● **The records**
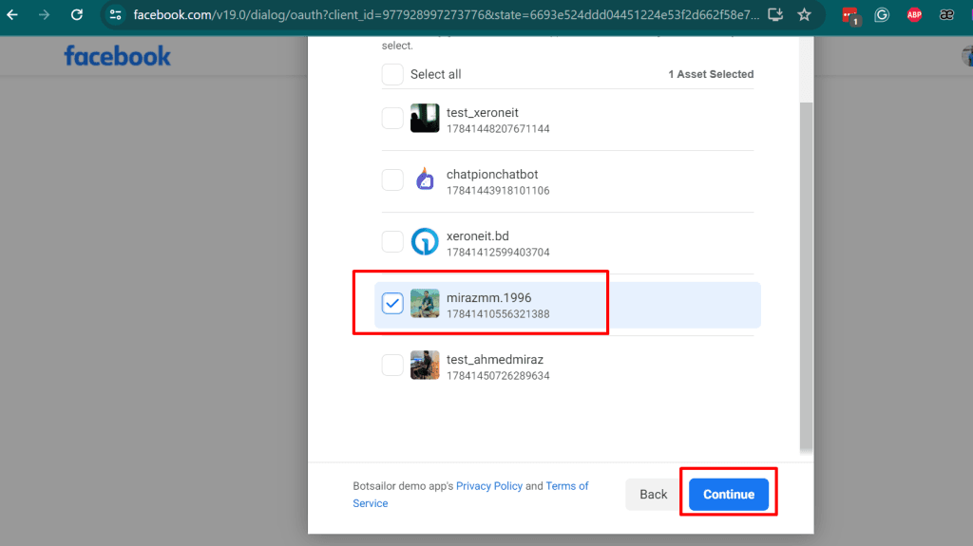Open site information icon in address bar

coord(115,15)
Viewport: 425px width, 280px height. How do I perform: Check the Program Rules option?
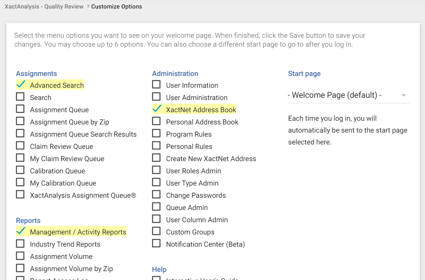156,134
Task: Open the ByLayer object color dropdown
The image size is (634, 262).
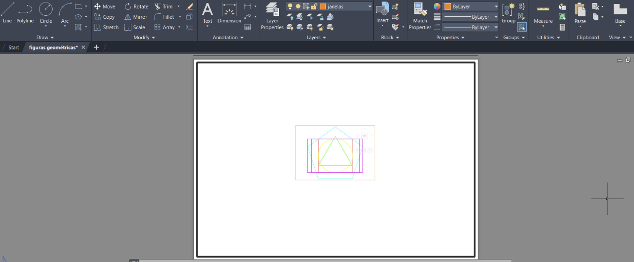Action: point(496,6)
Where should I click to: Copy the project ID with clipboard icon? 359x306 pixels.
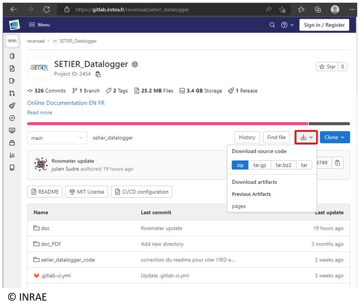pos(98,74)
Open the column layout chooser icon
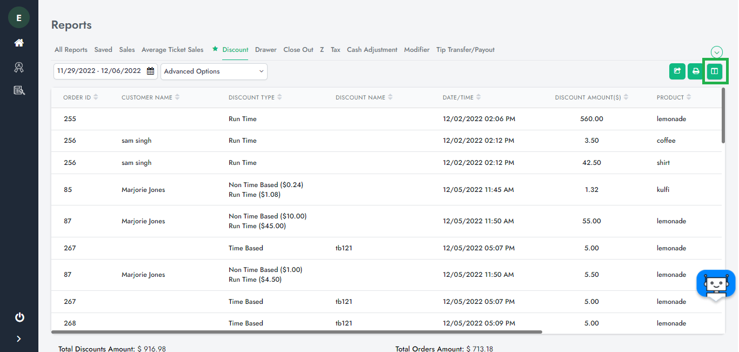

==

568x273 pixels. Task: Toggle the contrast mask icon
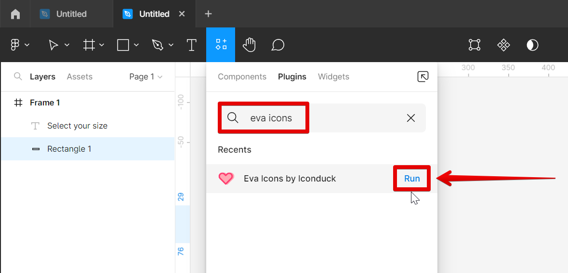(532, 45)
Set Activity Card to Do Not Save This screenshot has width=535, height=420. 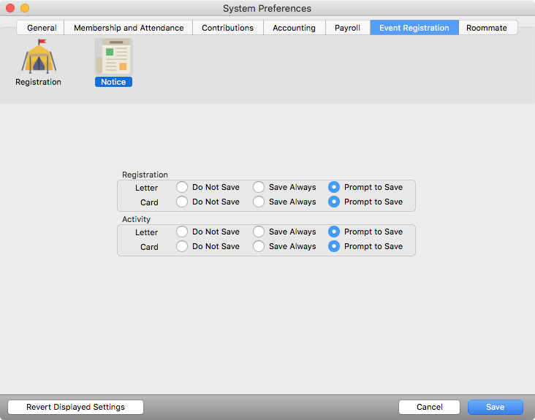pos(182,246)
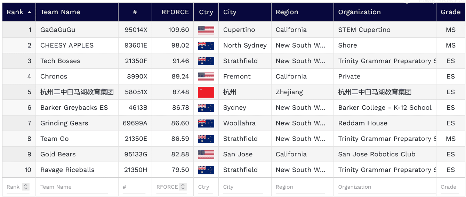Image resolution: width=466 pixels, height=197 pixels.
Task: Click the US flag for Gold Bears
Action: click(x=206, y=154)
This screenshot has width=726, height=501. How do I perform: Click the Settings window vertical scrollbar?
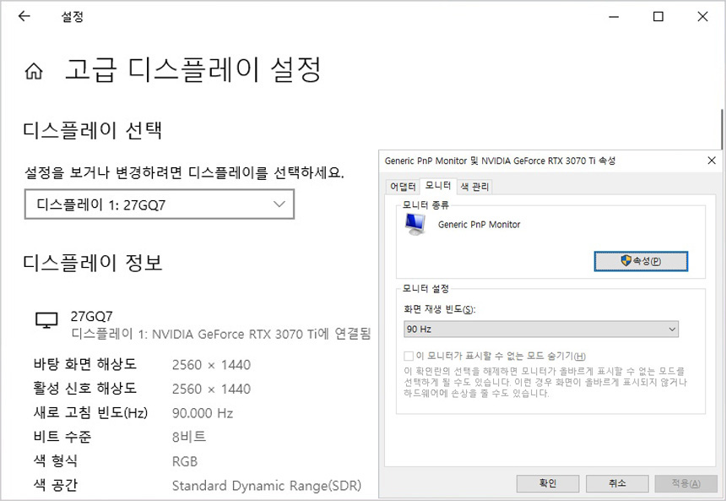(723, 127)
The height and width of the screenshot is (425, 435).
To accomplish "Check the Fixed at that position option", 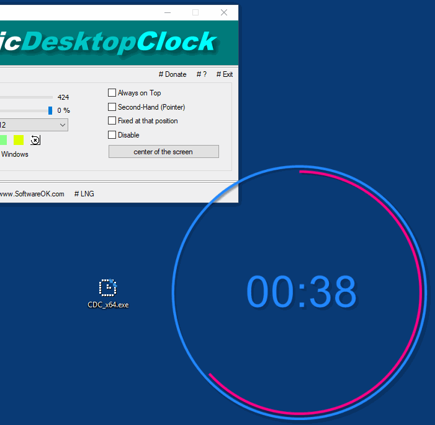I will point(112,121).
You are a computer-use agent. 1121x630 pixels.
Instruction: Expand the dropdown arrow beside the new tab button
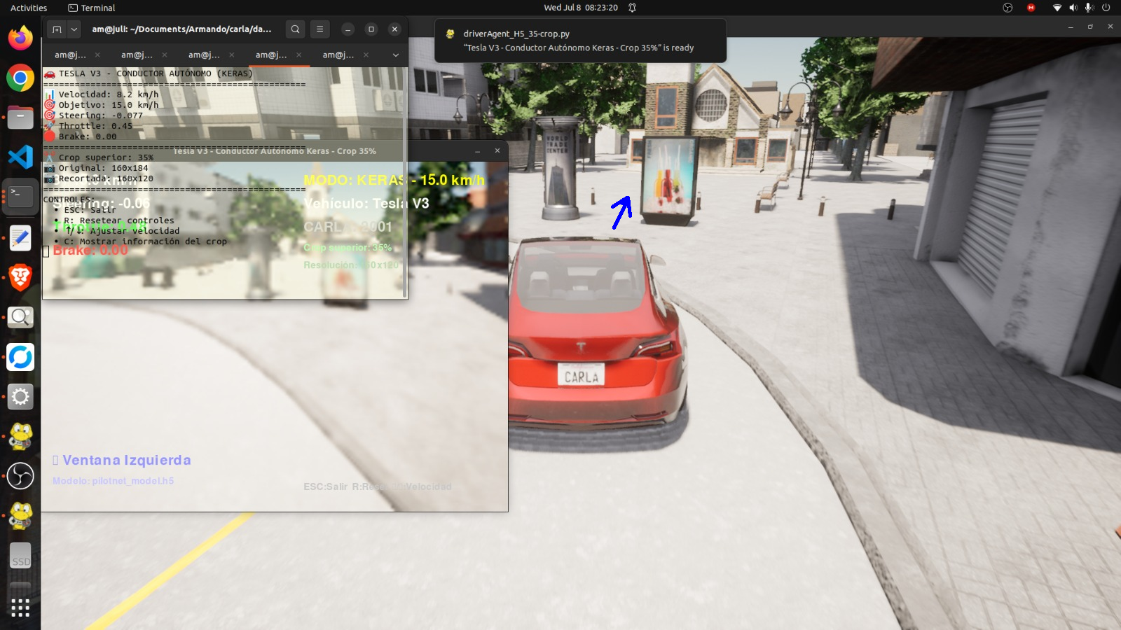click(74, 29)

==

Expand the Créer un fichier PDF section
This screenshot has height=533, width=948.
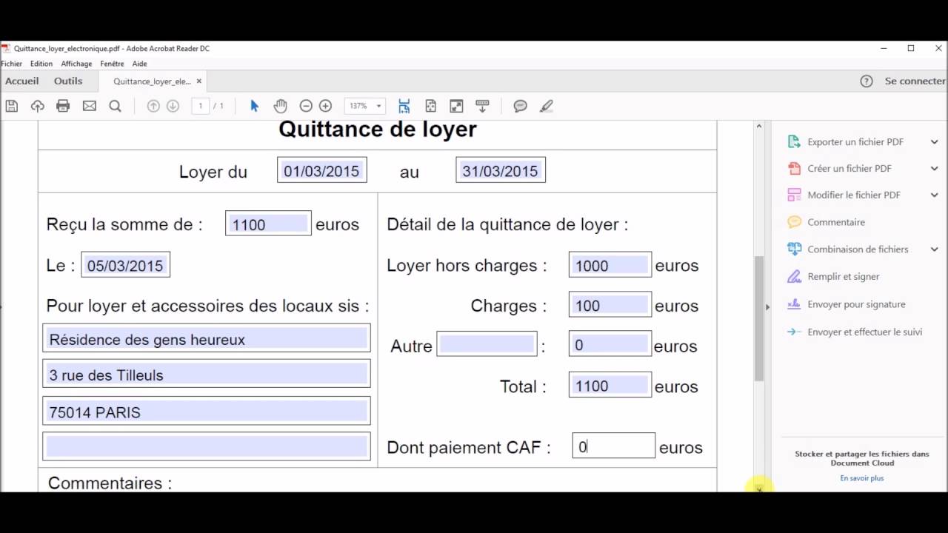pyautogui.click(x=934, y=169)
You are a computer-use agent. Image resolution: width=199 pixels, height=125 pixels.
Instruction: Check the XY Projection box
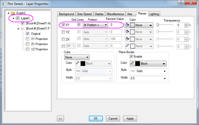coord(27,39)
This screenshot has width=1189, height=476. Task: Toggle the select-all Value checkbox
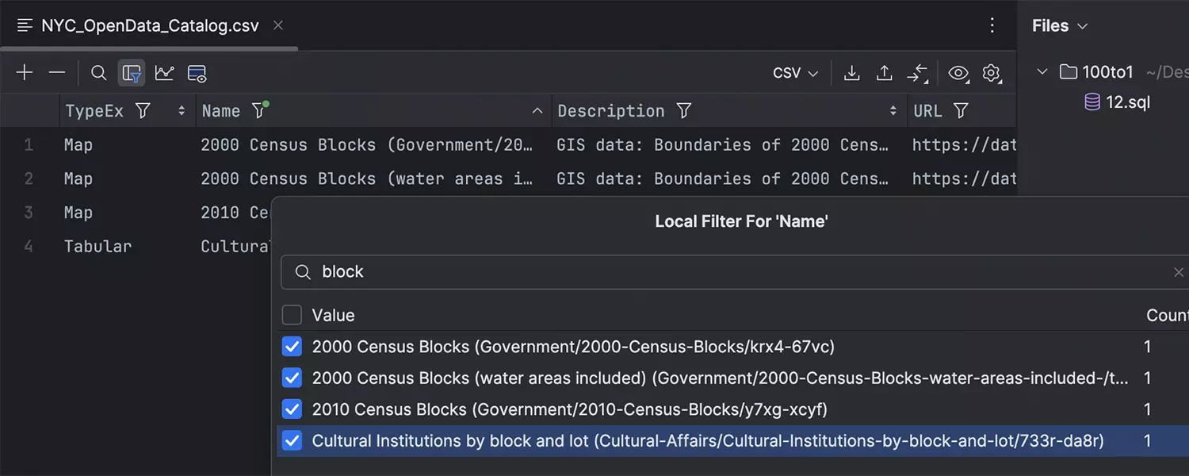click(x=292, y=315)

● **Work to complete**
Show the lines above with "agent".

● **Task output**
You are a computer-use agent. 1121x630 pixels.
You are a computer-use agent. Image resolution: width=199 pixels, height=125 pixels.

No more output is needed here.